Inbox Zero!

In my last post, I listed some ridiculous examples of new year resolutions. I don’t do resolutions, but it just happened that I discovered a new productivity tool (fancy for “to-do list app”) last week, and every time that happens, I get all motivated and end up at that elusive (and always moving) finish line called Inbox Zero.

I will talk more about various productivity tools, including this new one I’ve discovered, in a later post. (Let me add that to my actions right now.) For now, though, I want to share my guide to reaching Inbox Zero.

I have three email accounts: work, school, and personal. At this moment? Inbox Zero in ALL THREE. Yes, I’m boasting. No, I didn’t start from a scary, seemingly insurmountable number in any of my inboxes. (Three month old job, one semester of school with most school emails going to my personal account, and less than 100 emails in my personal email. I had been at inbox zero there four or five or six months ago.) But I’m here to tell you that YOU CAN DO IT.

Yes, it will take time. I’ve read David Allen‘s Getting Things Done, and while I’m not a blind adherent, he says some things that make a lot of sense. One of those things is to set aside a good chunk of time to set yourself up. Who can do that in their real life? None of us, not really at least. So set aside smallish chunks of time–15 or 20 minutes–for a couple of days, and we’ll get your inbox whipped into shape.
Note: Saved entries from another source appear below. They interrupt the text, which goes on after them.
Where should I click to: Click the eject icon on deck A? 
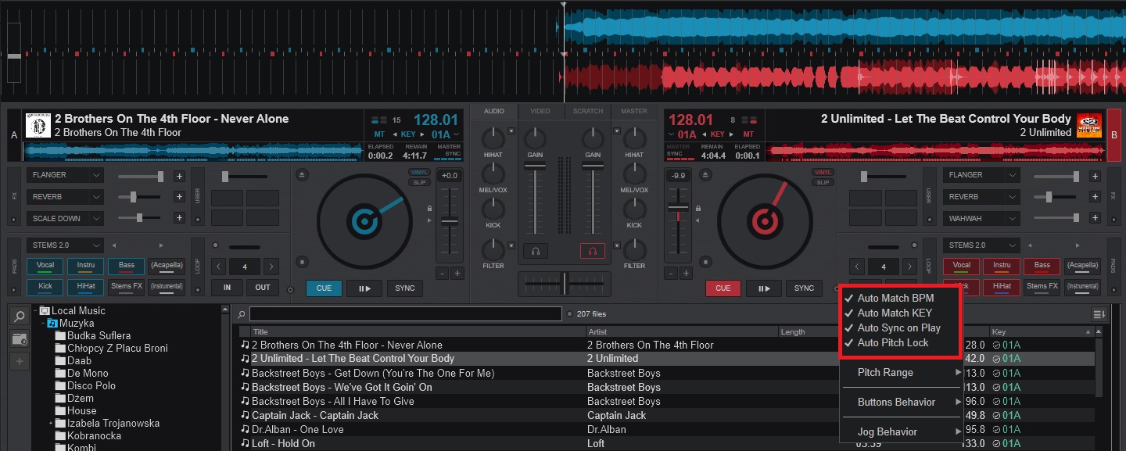303,175
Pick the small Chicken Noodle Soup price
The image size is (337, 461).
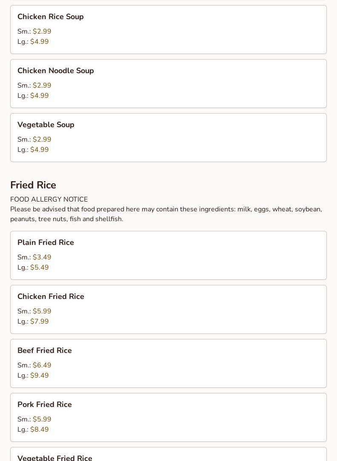click(x=42, y=85)
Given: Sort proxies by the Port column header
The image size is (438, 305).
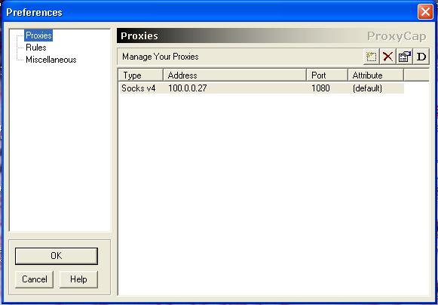Looking at the screenshot, I should 327,75.
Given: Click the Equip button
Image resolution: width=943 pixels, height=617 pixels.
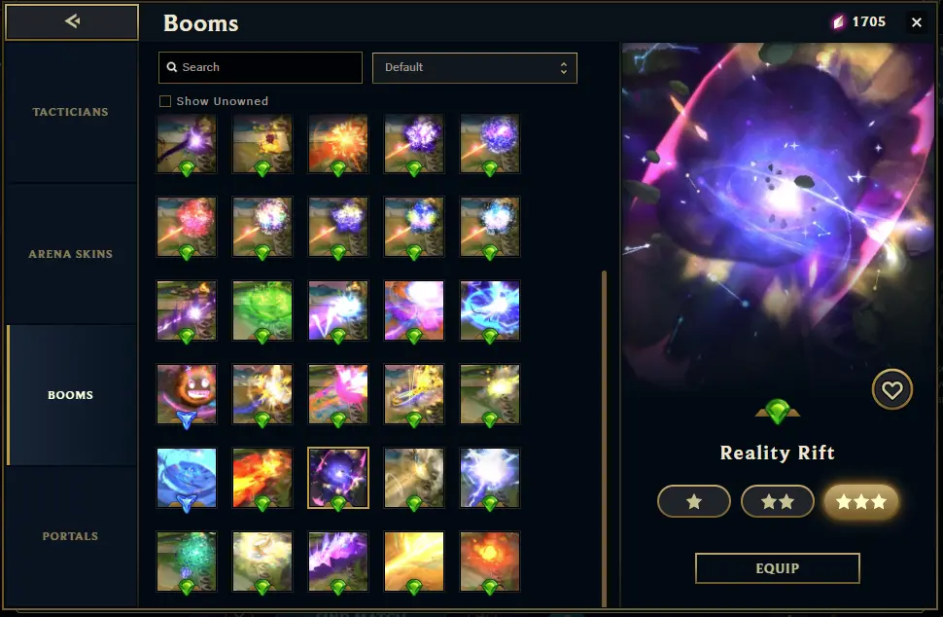Looking at the screenshot, I should click(778, 568).
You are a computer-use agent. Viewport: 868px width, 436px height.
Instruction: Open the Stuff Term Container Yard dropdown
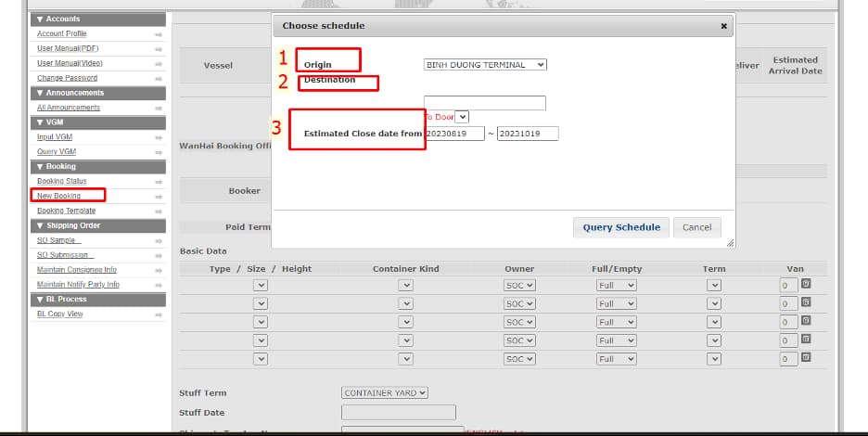(x=385, y=392)
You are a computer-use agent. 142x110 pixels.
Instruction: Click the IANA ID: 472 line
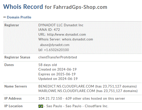pyautogui.click(x=49, y=30)
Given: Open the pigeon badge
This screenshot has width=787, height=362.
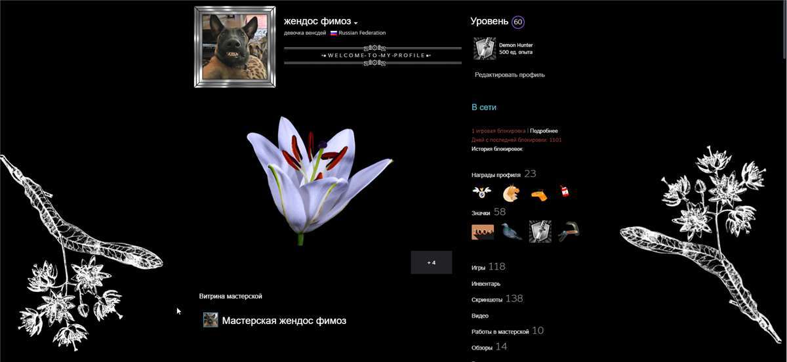Looking at the screenshot, I should coord(511,231).
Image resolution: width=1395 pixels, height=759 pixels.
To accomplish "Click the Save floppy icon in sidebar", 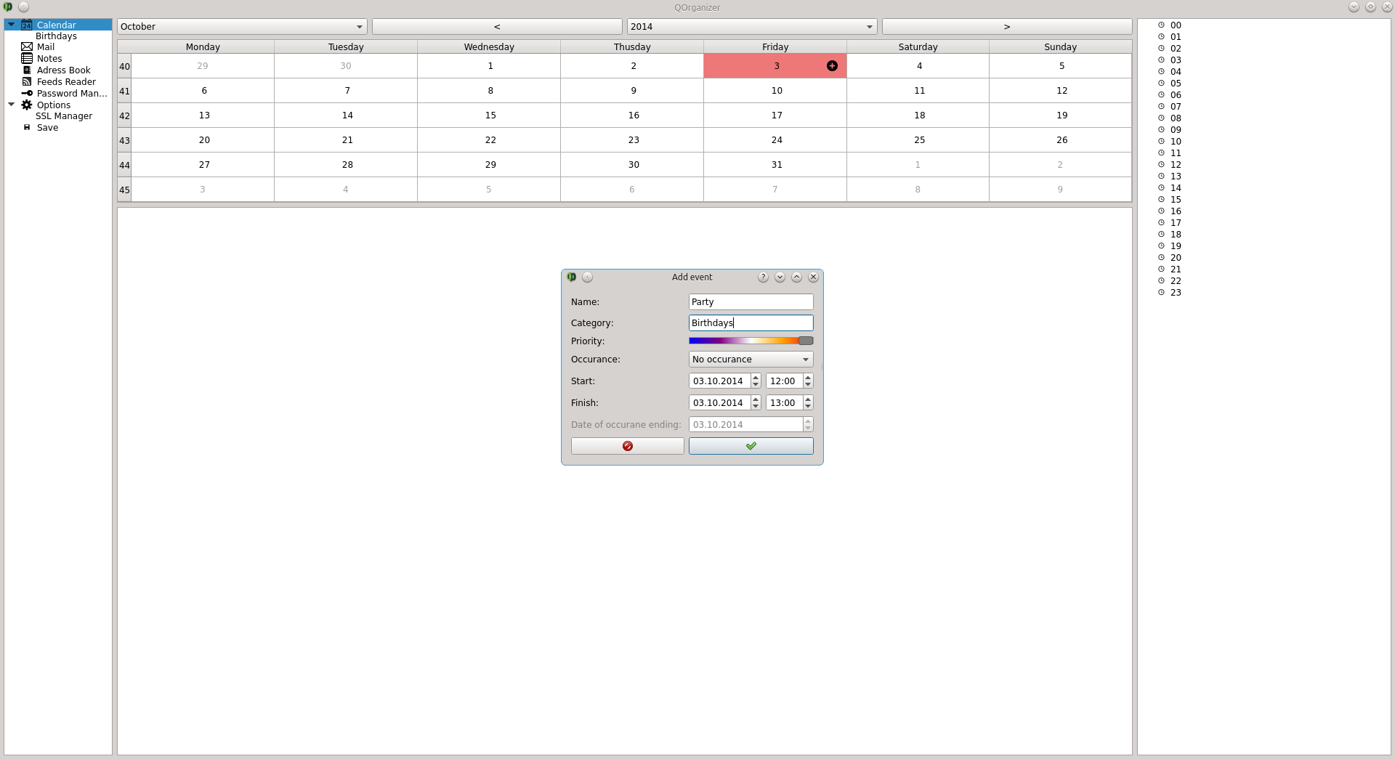I will coord(27,128).
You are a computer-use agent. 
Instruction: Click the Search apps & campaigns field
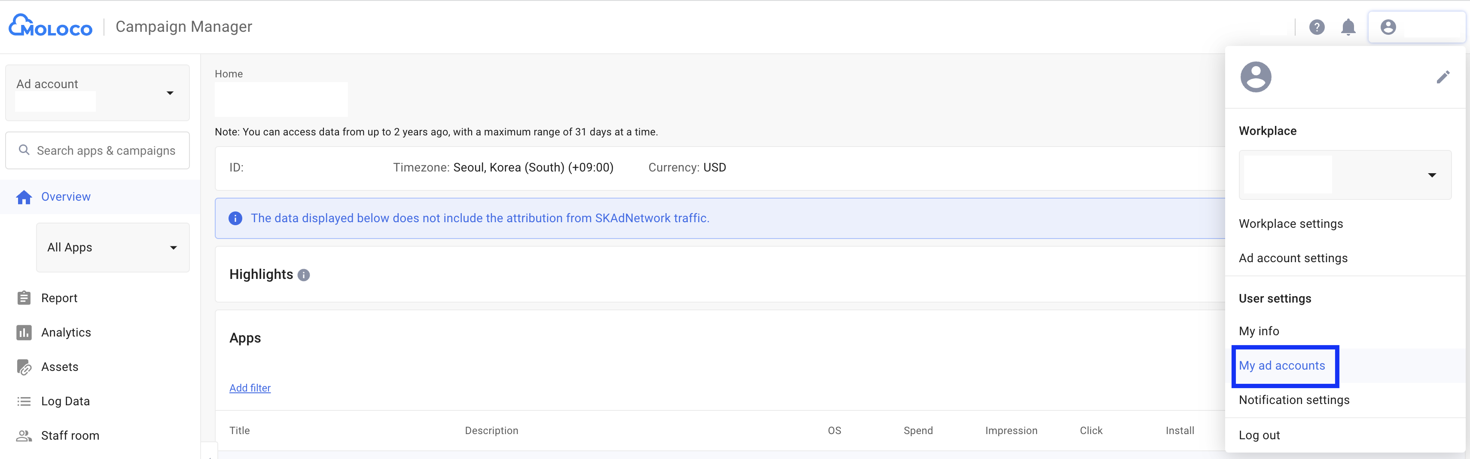[106, 151]
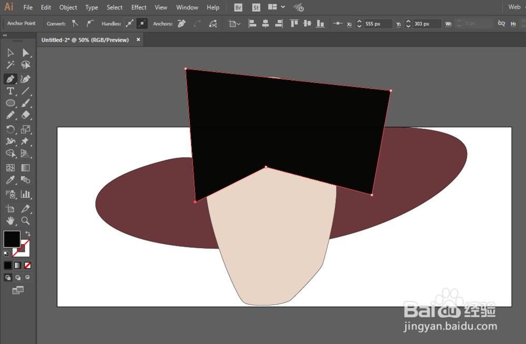This screenshot has height=344, width=526.
Task: Toggle hide handles for selected anchors
Action: click(142, 24)
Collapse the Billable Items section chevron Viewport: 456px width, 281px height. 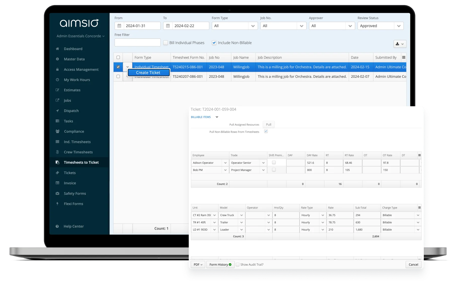[x=217, y=117]
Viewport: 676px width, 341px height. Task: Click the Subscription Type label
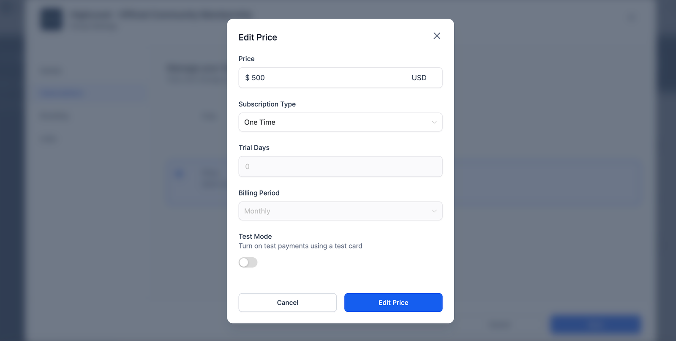pos(267,104)
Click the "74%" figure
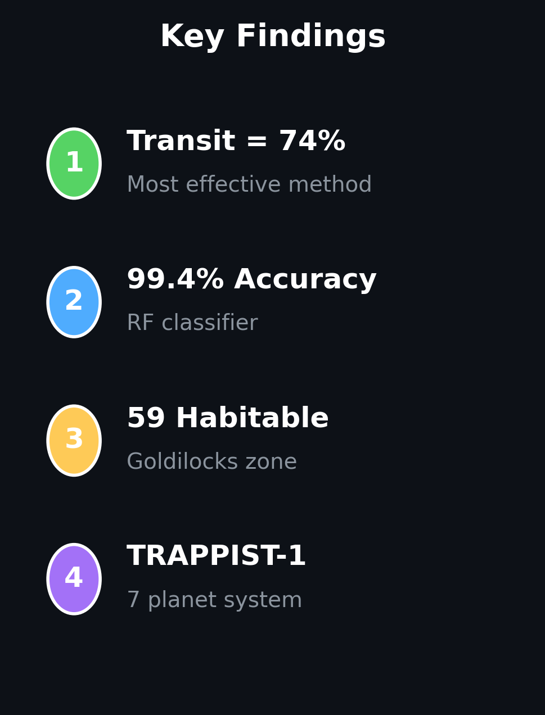The image size is (545, 715). 312,142
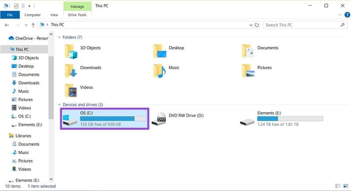Collapse the Folders (7) section
The image size is (351, 191).
point(60,37)
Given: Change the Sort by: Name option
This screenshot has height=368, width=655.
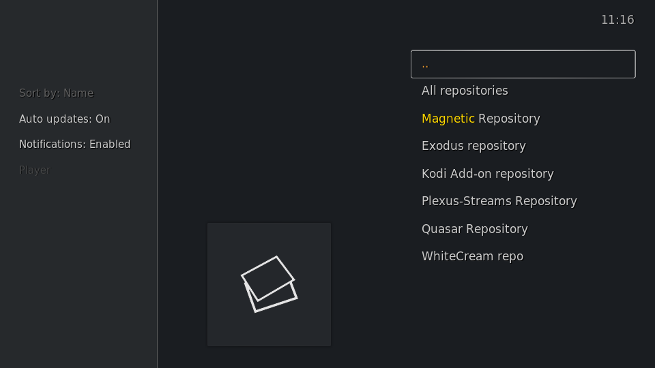Looking at the screenshot, I should (x=57, y=93).
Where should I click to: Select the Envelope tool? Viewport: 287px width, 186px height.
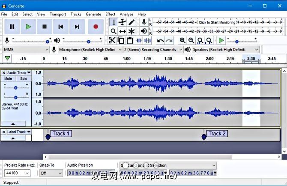(123, 22)
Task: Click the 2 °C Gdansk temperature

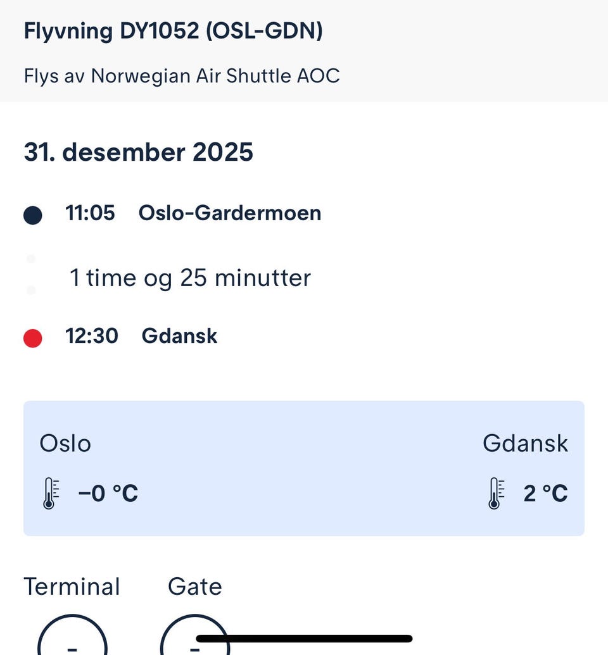Action: click(545, 494)
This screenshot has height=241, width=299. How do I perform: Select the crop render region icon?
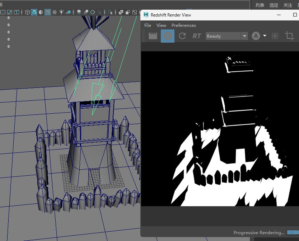[289, 36]
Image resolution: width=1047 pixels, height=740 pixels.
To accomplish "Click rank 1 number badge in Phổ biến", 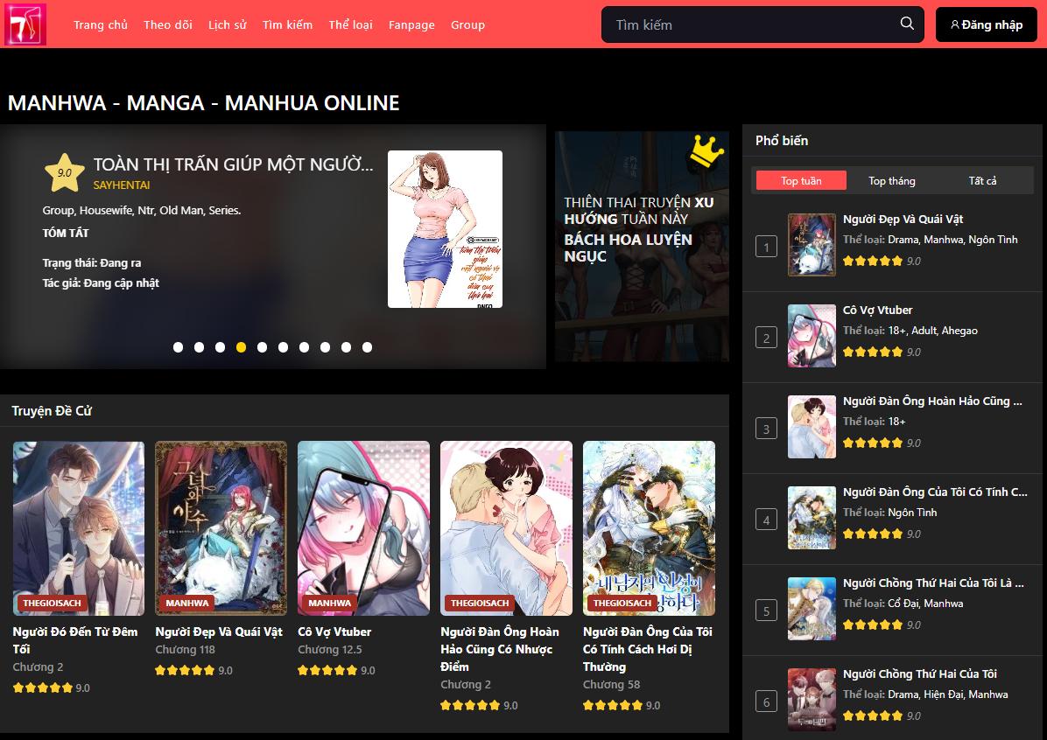I will (766, 248).
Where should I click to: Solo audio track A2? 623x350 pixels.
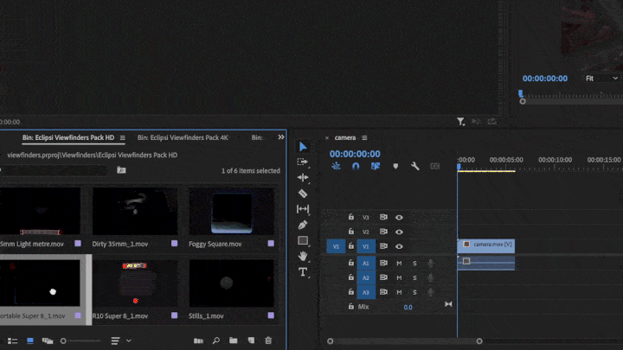pyautogui.click(x=414, y=277)

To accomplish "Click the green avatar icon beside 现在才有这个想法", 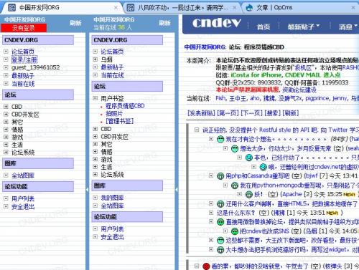I will pyautogui.click(x=220, y=139).
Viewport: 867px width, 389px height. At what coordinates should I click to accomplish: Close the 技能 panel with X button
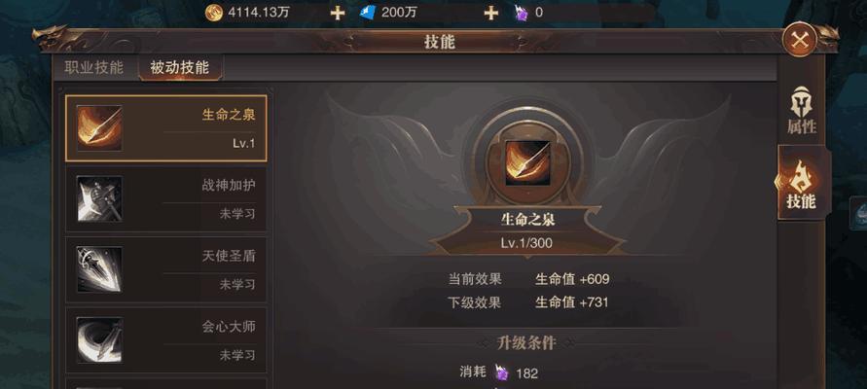click(800, 40)
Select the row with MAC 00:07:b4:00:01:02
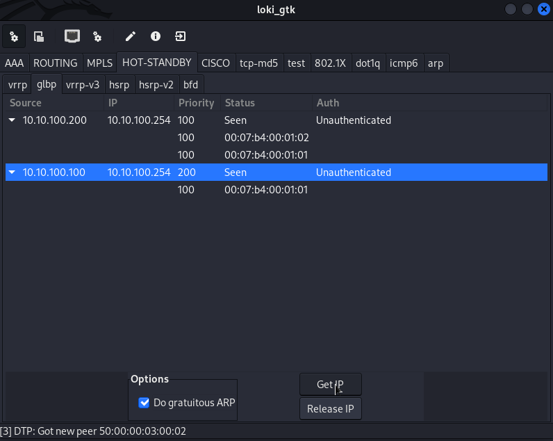The image size is (553, 441). (x=266, y=138)
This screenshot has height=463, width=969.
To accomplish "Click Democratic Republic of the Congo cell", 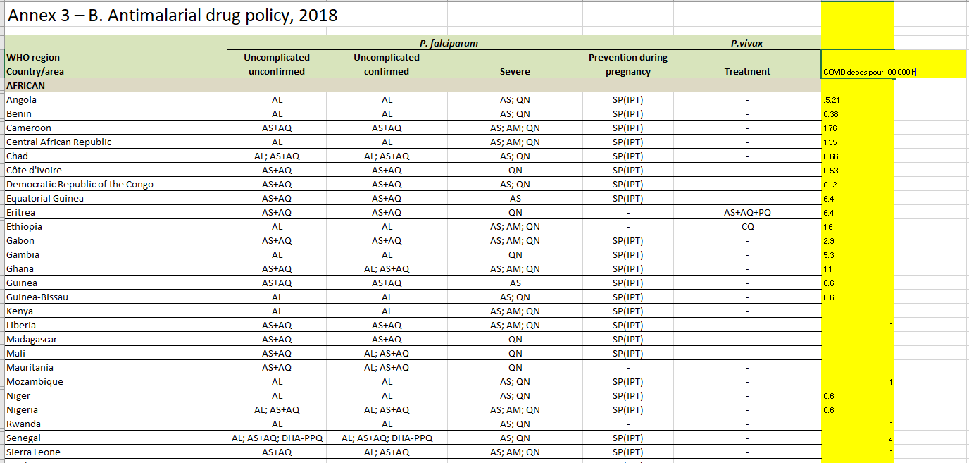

A few principles that I try to hold to. Your mileage may vary, as they say. (I certainly don’t hold myself up as a paragon of organization.)

  1. Archive is your friend. I use Outlook at work and Gmail for personal and school, and both of those have fairly robust search capabilities. Get the old stuff out of your inbox. You’ll still have access to it. (If you use Outlook, I don’t mean the Outlook archive procedure. I mean “create a folder that isn’t your inbox where you will dump everything after you’ve read it.”)
  2. Keep it simple. Two jobs ago, I had email folders for every different project I did at work. Do you know how hard it is to search when you don’t know what folder an email is in? Not worth it. If you need to keep emails sorted in a folder-like manner, use tags (Outlook categories). Individual emails can have more than one tag, but they are all in one place: your archive.
  3. Filter it out so you don’t even see it. Those emails that are from your favorite charities asking for money? Travel deals? Coupons for photo books? You don’t ever need them in your inbox. Filter them straight to your archive, and then when you’re looking to fly to Iceland or take a cruise or make a photo book, look for up to date emails in your archive.

We’ll get to what to do with those emails that you think you need to keep in your inbox (things that you need to follow up on or are waiting for someone else to deal with) later. Right now, we’re going to take those 2500 (or 8000, there’s no shame here) emails in your inbox and make it less overwhelming.

Take a deep breath, set a timer for 15 minutes, and then we’ll get started.

Step One, gmail directions (See below for outlook directions.)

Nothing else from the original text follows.